» Source passage
..........
NHS dental contract – what are the problems?

NHS
Michael Watson explains what needs to be addressed in any future NHS dental contract

Michael Watson highlights the weaknesses with the current NHS dental contract.

I shall be at the BDA Conference in Manchester this week and on Friday it is to be addressed by Health Minister Alistair Burt MP.

Recently he has had to answer questions from MPs on why their constituents are unable to access NHS dentistry.

Lord Colwyn also raised the matter last week in the House of Lords.

He said that there were still many areas of the country where access to a dentist remains ‘a significant challenge’.

He added that there was anecdotal evidence of constituencies ‘where not a single practice accepts new NHS patients’.

Lord Colwyn said that this was largely due to the current dental contract, which put a cap on how many patients each dentist can see in a year.

Access to NHS dentistry

A Yorkshire Conservative MP, Philip Davies, has also highlighted the struggles of finding an NHS dentist, saying it was ‘wrong’ that people should have to pay for private treatment.

He added: ‘A number of my constituents are unable to access an NHS dentist and I will keep demanding that the government ensures there is enough capacity.’

Access, or lack of, is not the problem it was in the years before the 2006 contract started, when a picture of people queuing in Scarborough to sign up with a dentist, sent a shiver down ministers’ spines.

They also faced a barrage of questions from disgruntled MPs.

NICE guidelines

The Department of Health was determined that the new contract should improve access.

Increasing the number of dentists by enlarging dental school intake and encouraging immigration was tried, but took time and was expensive.

But some bright spark reckoned that it would be easier and cheaper if they could persuade dentists to see more patients, using the findings of NICE that the time between dental examinations could be lengthened and new patients could fill up the spaces.

They saw the existing system of registration and continuing care/capitation payments as being the root of the problem.

Dentists had built up a list of patients who attended regularly, kept their appointments and paid their charges.
..........
Collected data
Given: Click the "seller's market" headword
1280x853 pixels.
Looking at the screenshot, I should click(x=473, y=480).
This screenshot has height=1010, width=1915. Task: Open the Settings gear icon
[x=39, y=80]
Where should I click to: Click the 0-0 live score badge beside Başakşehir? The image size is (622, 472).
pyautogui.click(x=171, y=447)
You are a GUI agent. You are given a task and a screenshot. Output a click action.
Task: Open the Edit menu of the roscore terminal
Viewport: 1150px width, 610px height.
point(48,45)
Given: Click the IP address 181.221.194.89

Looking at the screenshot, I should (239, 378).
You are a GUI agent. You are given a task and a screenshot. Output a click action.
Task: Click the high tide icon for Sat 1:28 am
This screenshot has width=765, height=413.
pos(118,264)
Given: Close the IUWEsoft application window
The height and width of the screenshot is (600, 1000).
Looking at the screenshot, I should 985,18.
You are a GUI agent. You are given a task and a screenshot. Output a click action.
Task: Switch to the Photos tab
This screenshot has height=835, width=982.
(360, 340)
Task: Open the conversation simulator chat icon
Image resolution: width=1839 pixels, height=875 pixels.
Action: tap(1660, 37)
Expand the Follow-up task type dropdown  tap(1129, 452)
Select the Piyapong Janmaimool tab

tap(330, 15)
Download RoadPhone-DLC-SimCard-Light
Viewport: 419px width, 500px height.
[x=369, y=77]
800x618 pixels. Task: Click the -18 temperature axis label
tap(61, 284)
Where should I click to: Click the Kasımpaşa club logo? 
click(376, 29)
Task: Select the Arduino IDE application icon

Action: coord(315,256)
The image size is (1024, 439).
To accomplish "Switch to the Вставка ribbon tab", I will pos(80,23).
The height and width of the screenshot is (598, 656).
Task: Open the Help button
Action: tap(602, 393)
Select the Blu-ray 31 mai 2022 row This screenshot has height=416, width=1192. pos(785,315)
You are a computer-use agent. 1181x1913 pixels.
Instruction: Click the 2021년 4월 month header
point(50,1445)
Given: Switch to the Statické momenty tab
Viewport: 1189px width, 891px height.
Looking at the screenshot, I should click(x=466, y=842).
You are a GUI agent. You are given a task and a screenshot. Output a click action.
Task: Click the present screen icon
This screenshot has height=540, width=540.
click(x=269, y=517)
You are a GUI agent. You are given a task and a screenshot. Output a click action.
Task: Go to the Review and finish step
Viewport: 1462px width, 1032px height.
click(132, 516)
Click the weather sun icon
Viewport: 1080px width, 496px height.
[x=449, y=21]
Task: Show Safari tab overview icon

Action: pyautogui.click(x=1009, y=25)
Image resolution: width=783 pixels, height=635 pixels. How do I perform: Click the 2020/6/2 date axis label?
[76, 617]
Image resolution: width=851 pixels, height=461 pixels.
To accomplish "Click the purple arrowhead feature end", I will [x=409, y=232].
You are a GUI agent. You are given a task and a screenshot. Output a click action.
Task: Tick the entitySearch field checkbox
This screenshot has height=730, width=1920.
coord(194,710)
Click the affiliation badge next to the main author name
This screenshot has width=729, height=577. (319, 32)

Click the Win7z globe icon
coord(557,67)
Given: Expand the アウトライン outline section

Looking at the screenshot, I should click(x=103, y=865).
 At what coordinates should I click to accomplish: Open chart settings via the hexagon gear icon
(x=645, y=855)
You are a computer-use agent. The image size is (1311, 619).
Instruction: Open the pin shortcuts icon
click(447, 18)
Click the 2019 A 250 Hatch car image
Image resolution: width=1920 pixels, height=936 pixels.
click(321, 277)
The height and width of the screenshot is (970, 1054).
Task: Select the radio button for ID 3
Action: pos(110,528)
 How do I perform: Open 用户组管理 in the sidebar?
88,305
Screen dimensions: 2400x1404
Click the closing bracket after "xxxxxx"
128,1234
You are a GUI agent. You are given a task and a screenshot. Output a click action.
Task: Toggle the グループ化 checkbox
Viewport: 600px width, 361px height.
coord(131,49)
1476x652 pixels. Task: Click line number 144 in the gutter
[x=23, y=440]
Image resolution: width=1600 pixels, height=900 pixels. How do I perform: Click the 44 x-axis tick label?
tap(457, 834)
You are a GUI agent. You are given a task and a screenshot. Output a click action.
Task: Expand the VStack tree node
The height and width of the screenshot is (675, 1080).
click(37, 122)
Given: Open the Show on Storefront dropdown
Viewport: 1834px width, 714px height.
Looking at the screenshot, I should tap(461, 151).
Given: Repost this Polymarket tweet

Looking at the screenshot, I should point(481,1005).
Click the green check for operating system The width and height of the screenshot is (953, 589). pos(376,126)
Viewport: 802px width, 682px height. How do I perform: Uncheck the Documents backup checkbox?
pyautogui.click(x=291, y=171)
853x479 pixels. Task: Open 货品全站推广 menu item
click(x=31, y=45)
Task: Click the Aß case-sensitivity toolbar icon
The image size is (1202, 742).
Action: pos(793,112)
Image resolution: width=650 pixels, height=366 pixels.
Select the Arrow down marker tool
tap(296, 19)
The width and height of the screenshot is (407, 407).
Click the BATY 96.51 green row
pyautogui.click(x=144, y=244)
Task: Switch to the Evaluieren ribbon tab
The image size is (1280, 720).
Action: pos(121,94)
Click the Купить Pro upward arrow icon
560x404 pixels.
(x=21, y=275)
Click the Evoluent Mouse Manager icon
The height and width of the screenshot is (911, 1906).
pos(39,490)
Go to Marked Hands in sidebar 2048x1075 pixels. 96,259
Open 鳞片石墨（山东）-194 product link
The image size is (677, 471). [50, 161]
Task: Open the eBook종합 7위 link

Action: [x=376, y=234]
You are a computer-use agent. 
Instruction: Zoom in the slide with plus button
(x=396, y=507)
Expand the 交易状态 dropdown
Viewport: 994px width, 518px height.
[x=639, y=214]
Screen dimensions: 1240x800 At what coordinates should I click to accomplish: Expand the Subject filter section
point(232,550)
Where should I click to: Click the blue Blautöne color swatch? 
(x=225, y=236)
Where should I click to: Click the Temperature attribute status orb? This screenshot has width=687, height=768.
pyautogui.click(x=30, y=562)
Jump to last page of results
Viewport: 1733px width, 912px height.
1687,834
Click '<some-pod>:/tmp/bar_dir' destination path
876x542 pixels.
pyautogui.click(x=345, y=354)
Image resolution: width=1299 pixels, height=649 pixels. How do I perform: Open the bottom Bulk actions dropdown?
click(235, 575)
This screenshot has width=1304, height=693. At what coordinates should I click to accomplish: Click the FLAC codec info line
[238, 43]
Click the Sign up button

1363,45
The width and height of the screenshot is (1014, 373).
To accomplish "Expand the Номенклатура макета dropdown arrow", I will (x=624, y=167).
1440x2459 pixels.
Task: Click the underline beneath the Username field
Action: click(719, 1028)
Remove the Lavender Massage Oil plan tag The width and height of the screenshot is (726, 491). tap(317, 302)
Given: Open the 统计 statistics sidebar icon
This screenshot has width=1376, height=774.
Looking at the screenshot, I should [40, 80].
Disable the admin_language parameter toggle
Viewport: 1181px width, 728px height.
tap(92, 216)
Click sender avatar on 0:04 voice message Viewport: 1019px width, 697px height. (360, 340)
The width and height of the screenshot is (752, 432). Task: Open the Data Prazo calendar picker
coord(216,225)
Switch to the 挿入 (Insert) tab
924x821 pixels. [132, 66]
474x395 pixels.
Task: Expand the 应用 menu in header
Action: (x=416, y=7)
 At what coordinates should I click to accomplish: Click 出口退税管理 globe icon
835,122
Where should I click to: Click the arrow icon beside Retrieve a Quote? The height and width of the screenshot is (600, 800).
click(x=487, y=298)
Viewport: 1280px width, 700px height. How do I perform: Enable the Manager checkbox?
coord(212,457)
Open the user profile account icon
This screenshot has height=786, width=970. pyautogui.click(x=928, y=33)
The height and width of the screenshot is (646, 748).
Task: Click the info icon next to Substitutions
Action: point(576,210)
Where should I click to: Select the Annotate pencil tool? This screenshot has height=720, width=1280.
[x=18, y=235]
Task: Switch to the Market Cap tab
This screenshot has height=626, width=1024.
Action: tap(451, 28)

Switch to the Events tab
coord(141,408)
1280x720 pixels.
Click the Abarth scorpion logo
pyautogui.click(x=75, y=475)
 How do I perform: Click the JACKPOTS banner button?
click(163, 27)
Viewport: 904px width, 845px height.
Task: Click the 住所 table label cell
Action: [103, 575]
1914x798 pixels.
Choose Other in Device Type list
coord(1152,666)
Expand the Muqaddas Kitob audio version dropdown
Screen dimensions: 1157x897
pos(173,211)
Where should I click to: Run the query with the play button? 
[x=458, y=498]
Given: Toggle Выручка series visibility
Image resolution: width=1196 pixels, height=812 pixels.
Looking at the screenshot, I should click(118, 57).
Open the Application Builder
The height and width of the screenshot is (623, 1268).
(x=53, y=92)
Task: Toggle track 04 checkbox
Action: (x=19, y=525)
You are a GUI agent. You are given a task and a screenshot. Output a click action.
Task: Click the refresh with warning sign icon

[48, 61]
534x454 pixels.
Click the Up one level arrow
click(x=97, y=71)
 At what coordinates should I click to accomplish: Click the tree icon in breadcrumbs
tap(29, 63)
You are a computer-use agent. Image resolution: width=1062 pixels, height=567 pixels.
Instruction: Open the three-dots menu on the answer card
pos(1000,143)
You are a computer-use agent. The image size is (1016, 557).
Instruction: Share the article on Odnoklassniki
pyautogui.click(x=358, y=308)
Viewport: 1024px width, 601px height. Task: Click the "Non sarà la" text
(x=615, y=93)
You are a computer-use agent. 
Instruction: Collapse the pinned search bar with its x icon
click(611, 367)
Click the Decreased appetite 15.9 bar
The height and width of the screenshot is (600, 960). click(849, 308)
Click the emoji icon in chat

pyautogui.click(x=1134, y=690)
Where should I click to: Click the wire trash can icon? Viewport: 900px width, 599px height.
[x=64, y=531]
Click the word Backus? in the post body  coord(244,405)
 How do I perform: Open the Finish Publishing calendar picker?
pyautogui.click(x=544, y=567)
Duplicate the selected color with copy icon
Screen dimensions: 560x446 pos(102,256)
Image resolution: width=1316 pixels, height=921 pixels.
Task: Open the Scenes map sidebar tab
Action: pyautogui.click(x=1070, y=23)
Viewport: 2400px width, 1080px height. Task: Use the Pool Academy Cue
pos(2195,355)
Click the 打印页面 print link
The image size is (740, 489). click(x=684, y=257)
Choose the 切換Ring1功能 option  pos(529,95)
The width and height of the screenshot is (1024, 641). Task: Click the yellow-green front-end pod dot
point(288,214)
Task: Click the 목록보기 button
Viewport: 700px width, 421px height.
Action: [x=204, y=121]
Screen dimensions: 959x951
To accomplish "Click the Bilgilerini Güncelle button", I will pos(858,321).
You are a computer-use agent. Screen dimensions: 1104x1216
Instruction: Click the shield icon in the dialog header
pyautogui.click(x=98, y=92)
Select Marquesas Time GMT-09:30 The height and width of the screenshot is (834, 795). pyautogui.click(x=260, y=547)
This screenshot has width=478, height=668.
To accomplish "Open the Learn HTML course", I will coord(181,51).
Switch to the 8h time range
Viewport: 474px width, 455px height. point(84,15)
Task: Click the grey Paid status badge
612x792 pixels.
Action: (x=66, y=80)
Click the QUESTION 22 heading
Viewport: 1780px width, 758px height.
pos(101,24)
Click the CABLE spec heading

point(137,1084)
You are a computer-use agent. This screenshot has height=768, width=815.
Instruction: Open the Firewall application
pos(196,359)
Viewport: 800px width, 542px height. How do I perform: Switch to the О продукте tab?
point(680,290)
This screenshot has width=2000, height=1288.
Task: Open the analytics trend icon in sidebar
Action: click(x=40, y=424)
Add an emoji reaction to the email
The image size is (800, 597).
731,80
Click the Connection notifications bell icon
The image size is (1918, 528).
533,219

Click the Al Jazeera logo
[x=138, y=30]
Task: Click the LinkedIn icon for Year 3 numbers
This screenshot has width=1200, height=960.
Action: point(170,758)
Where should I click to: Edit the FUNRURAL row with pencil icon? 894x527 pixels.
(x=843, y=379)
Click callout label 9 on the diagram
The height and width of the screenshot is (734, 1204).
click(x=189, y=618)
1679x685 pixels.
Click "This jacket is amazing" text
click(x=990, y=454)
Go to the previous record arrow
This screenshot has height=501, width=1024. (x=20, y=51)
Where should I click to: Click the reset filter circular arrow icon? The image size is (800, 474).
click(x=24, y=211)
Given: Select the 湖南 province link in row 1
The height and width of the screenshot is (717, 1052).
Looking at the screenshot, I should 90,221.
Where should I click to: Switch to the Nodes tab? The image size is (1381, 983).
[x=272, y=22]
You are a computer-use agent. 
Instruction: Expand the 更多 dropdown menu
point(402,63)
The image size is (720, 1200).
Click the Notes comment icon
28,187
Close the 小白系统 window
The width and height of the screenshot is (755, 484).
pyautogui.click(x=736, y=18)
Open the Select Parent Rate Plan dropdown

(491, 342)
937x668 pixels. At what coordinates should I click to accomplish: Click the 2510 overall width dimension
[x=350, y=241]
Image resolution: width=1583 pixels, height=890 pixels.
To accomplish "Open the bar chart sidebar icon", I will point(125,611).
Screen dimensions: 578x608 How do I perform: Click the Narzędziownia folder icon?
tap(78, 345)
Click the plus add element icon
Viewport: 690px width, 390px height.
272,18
..........
» Activity 1
According to the article on the NHS dental contract, what did Lord Colwyn say was largely responsible for the difficulty in accessing a dentist?
» Activity 2
Continue the article on the NHS dental contract from the point where it stops.

» Answer space 1
He said it was largely due to the current dental contract, which put a cap on how many patients each dentist can see in a year.

» Answer space 2
This made good business sense for them and made sense professionally, but it didn’t help those patients who weren’t on the list of any dentist and these were the ones who were writing to their MPs and the local paper.

So the idea was to abolish regulation, remind dentists of the NICE guidelines that said you didn’t need to recall fit patients every six months and write in a regulation saying that you could only refuse to see a patient if you had ‘reasonable grounds’ for doing so, (schedule three, part one, paragraph 1(4), if you are interested).

This idea began to unravel almost immediately.

NICE guidelines were advice not mandatory, dentists could maintain their own practice lists and it was accepted that if you were working to capacity this represented ‘reasonable grounds’ for not taking on new patients.

Add to that the abolition of the requirement to make a patient dentally fit at each course of treatment and the ban on treating patients within a six-month period and that was a recipe for seeing them more, not less frequently.

Results

The consequence is that, as a percentage of the population, we are seeing no more patients than in 2006, 30% of children are not regular attenders and many are not seen before the age of five, and still people complain that they cannot see a dentist under the NHS.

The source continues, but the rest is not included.